V4: Replication — ISR and the high-watermark
Each partition has one leader and RF-1 follower replicas on other brokers. Followers pull data from the leader and stay caught up.
The In-Sync Replica (ISR) set is the set of replicas within replica.lag.time.max.ms of the leader. If a follower falls behind, it is removed from the ISR. The high-watermark (HW) is the highest offset that has been replicated to all ISR members — consumers can only read up to the HW, so they never see uncommitted data.
With replication in place, a broker crash triggers leader election within the ISR with no data loss for committed messages. What remains unclear is: from the producer's perspective, what exactly counts as "committed"?
V5: Producer acks — the durability dial
acks=0 → fire-and-forget. No guarantee. Fastest.
acks=1 → leader wrote to its local log (OS page cache; may not be flushed
to disk yet). Lost if leader crashes before any follower replicates.
acks=all → all ISR members confirmed. Maximum durability.
Latency includes the follower round-trip.
Combined with min.insync.replicas=2: a write is only acknowledged when at least 2 replicas (including the leader) confirm it. If the ISR shrinks below 2 — say, only the leader remains — the broker rejects the produce with NotEnoughReplicasException rather than accepting a write that can't be durably replicated.
V6: Consumer groups and offset management
flowchart LR
P0[Partition 0] --> C1[Consumer 1<br/>Group A]
P1[Partition 1] --> C2[Consumer 2<br/>Group A]
P2[Partition 2] --> C3[Consumer 3<br/>Group A]
P0 --> C4[Consumer 1<br/>Group B]
P1 --> C4
P2 --> C4
style C1 fill:#ff6b1a,color:#fff
style C2 fill:#ff6b1a,color:#fff
style C3 fill:#ff6b1a,color:#fff
style C4 fill:#15803d,color:#fff
Each partition is consumed by at most one consumer per group at a time — that's the invariant that makes processing safe and ordered. A consumer group with more consumers than partitions leaves some consumers idle. Multiple consumer groups are fully independent: Group A and Group B each maintain their own offsets and see all messages.
Consumers commit their offsets back to a special internal topic — __consumer_offsets. This decouples offset tracking from the broker's data log and lets the broker stay stateless with respect to consumer position.
V7: Exactly-once semantics
"Exactly-once" is precise language. It means each message is processed and its effects produced exactly once — not at-most-once and not at-least-once. In Kafka's model, it has two layers.
The idempotent producer eliminates at-least-once duplicates on the produce path: the broker assigns each producer a Producer ID (PID) and tracks the last sequence number received per PID per partition. When a producer retries after a network error, the broker detects the duplicate sequence number and discards it — the message is written exactly once to the log.
Transactions handle atomic multi-partition writes: a producer can open a transaction, write to multiple partitions (or topics), then commit atomically. Consumers with isolation.level=read_committed only see messages from committed transactions and never read partial writes.

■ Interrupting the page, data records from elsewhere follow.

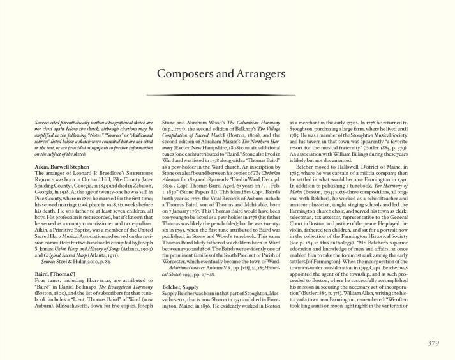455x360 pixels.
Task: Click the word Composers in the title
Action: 185,75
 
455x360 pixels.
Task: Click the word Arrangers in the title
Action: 260,75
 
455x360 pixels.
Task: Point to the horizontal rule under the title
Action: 227,95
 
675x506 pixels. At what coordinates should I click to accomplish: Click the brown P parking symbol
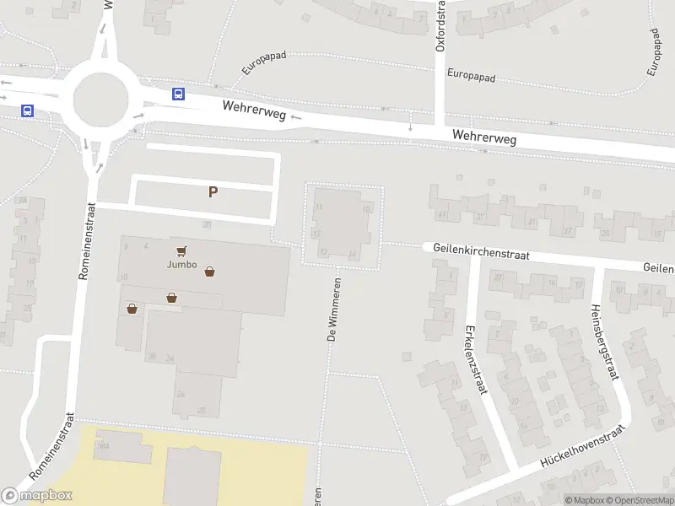coord(213,191)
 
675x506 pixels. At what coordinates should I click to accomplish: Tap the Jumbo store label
coord(181,265)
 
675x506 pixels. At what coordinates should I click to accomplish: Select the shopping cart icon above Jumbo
coord(181,250)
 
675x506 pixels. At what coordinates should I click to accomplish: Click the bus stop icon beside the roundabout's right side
coord(178,94)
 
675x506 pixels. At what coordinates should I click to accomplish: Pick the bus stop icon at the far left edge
coord(28,110)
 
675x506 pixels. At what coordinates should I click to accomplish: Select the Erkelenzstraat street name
coord(474,358)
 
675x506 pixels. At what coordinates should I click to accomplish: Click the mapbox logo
coord(38,495)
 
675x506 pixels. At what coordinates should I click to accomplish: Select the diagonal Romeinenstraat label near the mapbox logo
coord(53,446)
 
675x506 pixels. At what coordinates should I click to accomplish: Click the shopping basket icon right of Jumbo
coord(209,272)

Under the hood, a transaction coordinator (a special broker role) uses a two-phase commit protocol with a durable transaction log.

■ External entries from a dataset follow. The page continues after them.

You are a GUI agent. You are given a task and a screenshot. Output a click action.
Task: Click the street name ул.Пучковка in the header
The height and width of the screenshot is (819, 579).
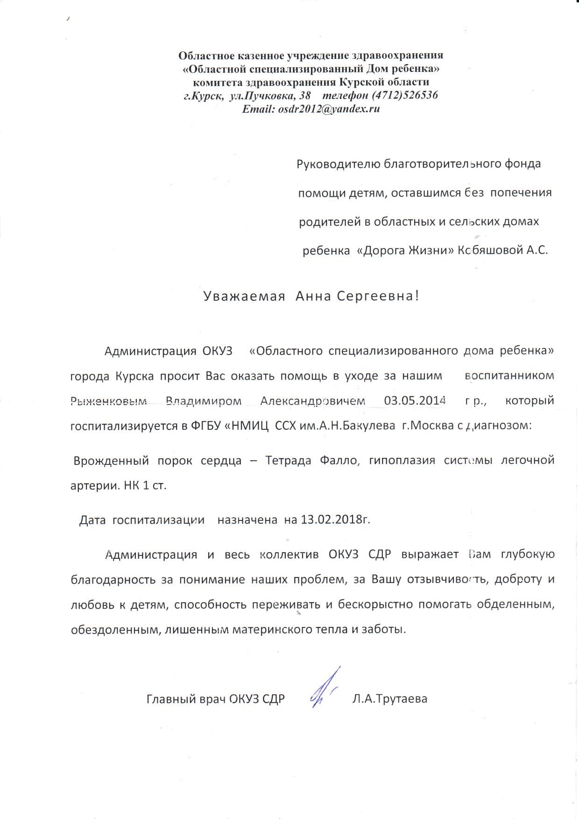tap(262, 96)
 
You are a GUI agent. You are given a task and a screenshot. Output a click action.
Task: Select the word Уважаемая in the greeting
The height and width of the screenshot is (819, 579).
tap(244, 297)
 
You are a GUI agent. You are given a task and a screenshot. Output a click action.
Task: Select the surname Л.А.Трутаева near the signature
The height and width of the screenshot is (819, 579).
tap(390, 699)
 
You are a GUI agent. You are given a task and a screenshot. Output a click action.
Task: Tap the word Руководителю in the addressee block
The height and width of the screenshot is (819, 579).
tap(339, 164)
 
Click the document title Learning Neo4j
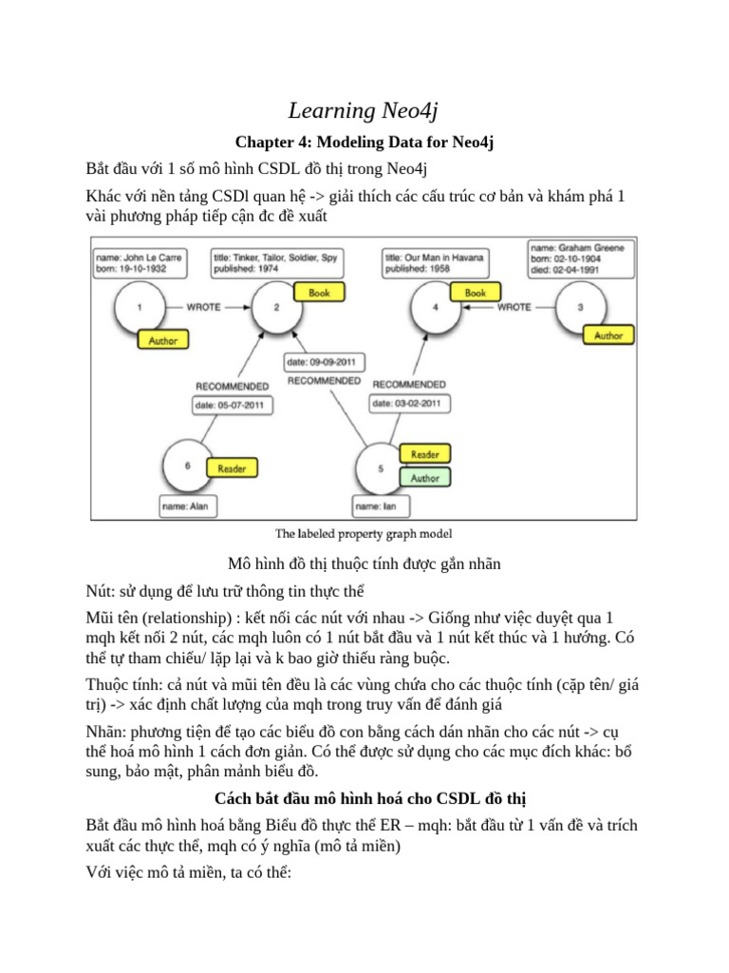coord(364,110)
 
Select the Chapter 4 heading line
coord(364,143)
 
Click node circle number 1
coord(140,308)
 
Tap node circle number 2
coord(276,308)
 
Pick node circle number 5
coord(382,468)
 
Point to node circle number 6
coord(188,466)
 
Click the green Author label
coord(424,479)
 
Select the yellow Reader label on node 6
coord(232,468)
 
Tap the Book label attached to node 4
coord(475,294)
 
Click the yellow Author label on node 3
coord(608,335)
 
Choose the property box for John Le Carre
coord(140,261)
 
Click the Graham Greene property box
coord(582,258)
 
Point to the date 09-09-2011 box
coord(325,362)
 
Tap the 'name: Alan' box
coord(185,507)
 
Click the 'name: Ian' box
coord(382,507)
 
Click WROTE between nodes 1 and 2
coord(203,308)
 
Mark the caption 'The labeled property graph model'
coord(364,533)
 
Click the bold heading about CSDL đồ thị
coord(364,796)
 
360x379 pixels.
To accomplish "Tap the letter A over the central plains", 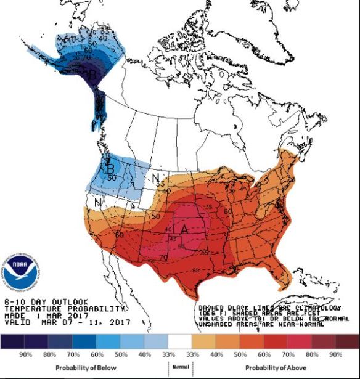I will coord(183,229).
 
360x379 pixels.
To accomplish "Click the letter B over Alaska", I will coord(92,75).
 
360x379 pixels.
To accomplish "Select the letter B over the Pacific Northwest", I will coord(110,168).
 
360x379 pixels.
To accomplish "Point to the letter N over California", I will coord(97,202).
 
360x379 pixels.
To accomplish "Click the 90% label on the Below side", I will coord(27,356).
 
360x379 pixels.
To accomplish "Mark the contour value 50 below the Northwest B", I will coord(112,177).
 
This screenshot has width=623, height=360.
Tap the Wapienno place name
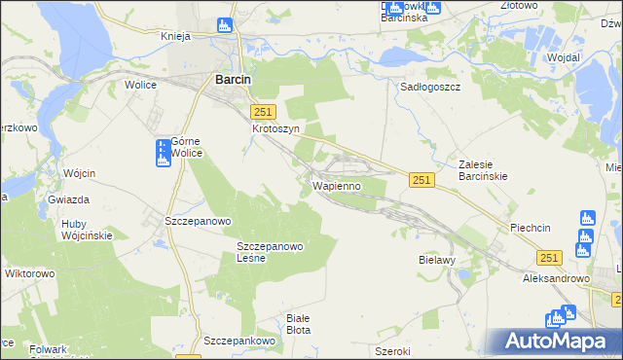coord(337,185)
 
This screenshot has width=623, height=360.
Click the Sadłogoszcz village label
coord(430,86)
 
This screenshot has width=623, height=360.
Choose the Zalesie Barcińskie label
coord(486,171)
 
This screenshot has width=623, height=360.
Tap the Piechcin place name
coord(531,228)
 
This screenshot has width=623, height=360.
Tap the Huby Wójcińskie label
coord(87,229)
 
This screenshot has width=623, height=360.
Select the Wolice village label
coord(141,85)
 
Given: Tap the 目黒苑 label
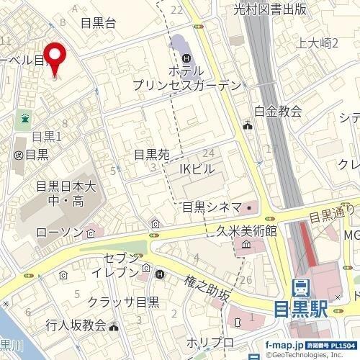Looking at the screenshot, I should click(151, 154).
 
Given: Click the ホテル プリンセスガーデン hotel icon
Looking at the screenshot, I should click(187, 57).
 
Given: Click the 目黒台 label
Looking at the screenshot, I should click(99, 22).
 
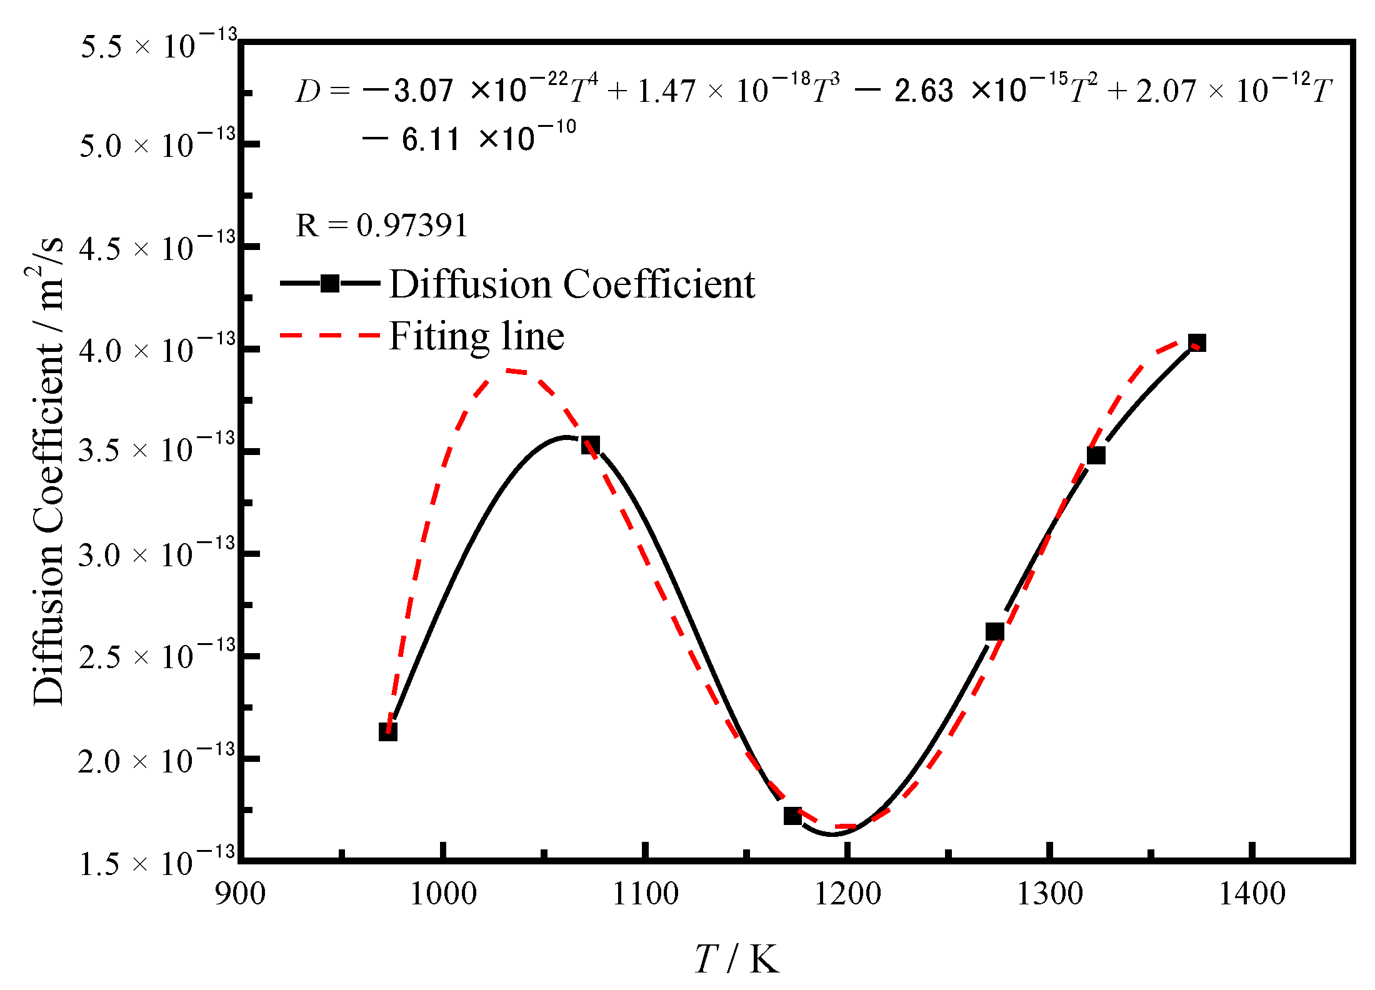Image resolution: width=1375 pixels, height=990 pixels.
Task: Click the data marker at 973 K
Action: (388, 732)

One caveat worth saying clearly: Kafka's exactly-once is scoped to produce → broker → consume within the Kafka system. If your consumer writes to an external database and that write fails after the offset commit, you don't automatically get end-to-end exactly-once. That requires idempotent consumers or an external deduplication mechanism.
flowchart LR
V1["V1: in-memory FIFO<br/>no durability"] --> V2["V2: commit log on disk<br/>replay, fan-out"]
V2 --> V3["V3: + partitions<br/>parallel throughput"]
V3 --> V4["V4: + ISR replication<br/>fault tolerance"]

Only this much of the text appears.